CSP’s Guide to Pro Sports Management CareersPosted July 23, 2014 | By csponline
If you are interested in pursuing a sports management degree, it’s probably safe to say that you are more than a little interested in sports. Studying sports management is a great way to turn your passion for sports into a career. The goal of many students in this field is to work in the professional sports industry, but many don’t know where to start. At Concordia University, St. Paul, we know that our students want to know how to get into sports management and build a successful career. We’ve put together a guide to working in pro sports to help you do just that. Whether you are just getting started or are looking to advance your current career in sports management, read on to find out more about how to get the pro sports career you’re looking for.
Sports Management Careers
According to Forbes, there is good news when it comes to getting a pro sports job: In the case of most teams, staff sizes are growing. That means that job openings are much more common than they used to be. However, the professional sports industry is still highly competitive. The best way to get your foot in the door is to obtain an entry-level position and then work your way up. The sales department is the best way to do this. In most of these types of positions, starting pay is around $10 per hour, plus commission. That may not sound like much, but the flexibility of commission means that the harder you work, the more you can earn. Succeeding in sales is the surest way to gain management’s attention. The main goal is to get fans and customers to attend games, so if you can do that, you will get noticed. If you can get into group sales (a very competitive area of the pro sports industry), you have the potential to earn more than $100,000 annually. Corporate sponsorship sales are even more lucrative—and more competitive.

◆ Extracted information:
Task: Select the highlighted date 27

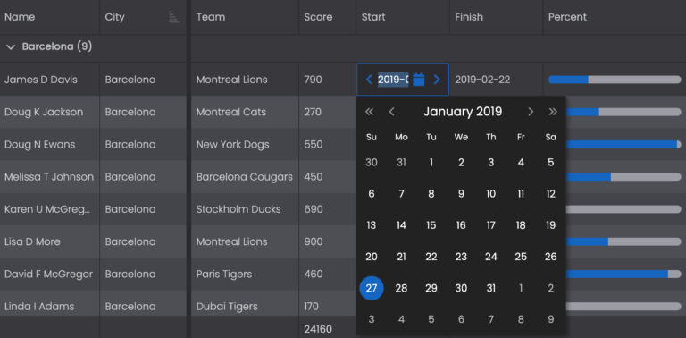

==

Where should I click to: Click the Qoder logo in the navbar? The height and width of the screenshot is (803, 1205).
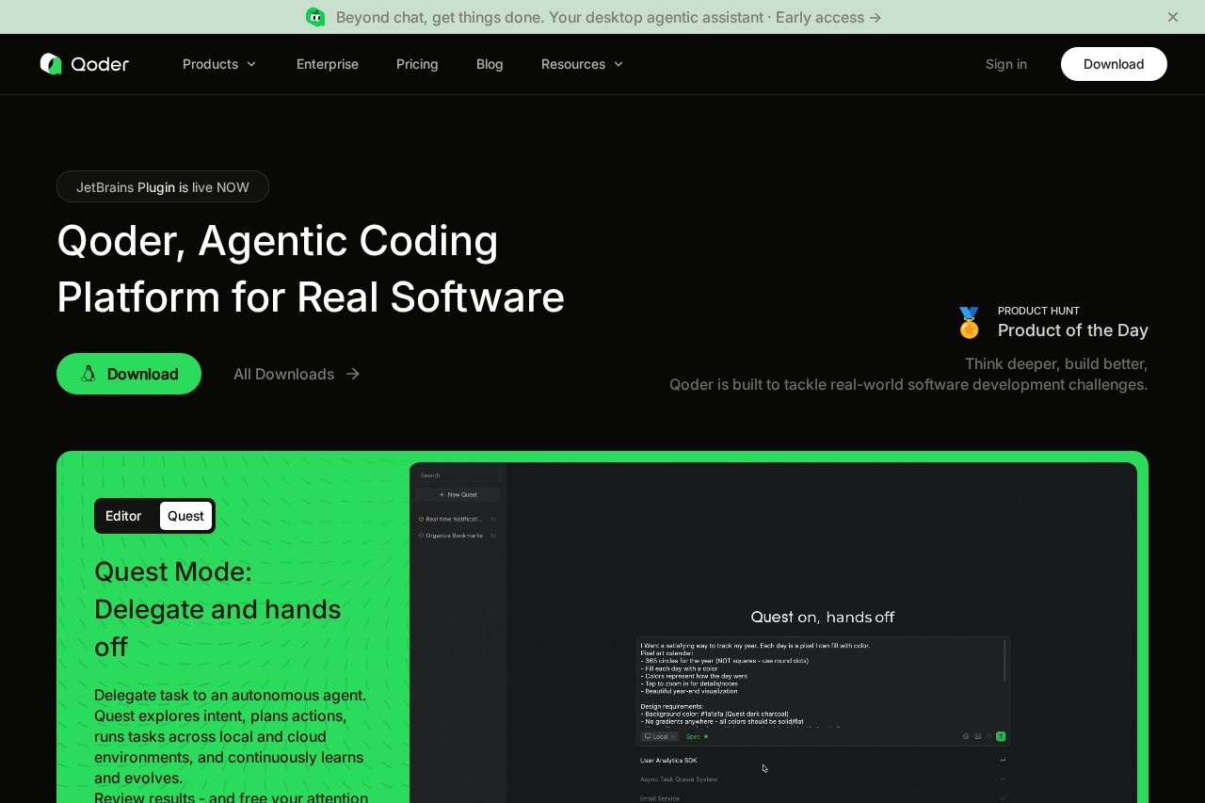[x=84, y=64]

...

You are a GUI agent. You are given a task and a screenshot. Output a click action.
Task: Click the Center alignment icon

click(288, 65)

◆ Written tasks:
a – Can you rewrite the paragraph of the sports management guide that begins "According to Forbes" in a shorter form that keeps its main facts?
b – Can you quote the sports management guide word for word from "CSP’s Guide to" up to and including "you’re looking for."?
The records stand apart from the sports management guide.

◆ Results in order:
a – Forbes reports that most pro teams are growing their staffs, so job openings are more common, though the industry stays highly competitive. The best entry point is an entry-level sales job, which typically starts around $10 per hour plus commission, so harder work brings higher earnings. Success in sales, meaning getting fans and customers to attend games, is the surest way to get management's attention. Group sales, a very competitive area, can pay over $100,000 a year, and corporate sponsorship sales pay even more but are more competitive still.

b –
CSP’s Guide to Pro Sports Management CareersPosted July 23, 2014 | By csponline
If you are interested in pursuing a sports management degree, it’s probably safe to say that you are more than a little interested in sports. Studying sports management is a great way to turn your passion for sports into a career. The goal of many students in this field is to work in the professional sports industry, but many don’t know where to start. At Concordia University, St. Paul, we know that our students want to know how to get into sports management and build a successful career. We’ve put together a guide to working in pro sports to help you do just that. Whether you are just getting started or are looking to advance your current career in sports management, read on to find out more about how to get the pro sports career you’re looking for.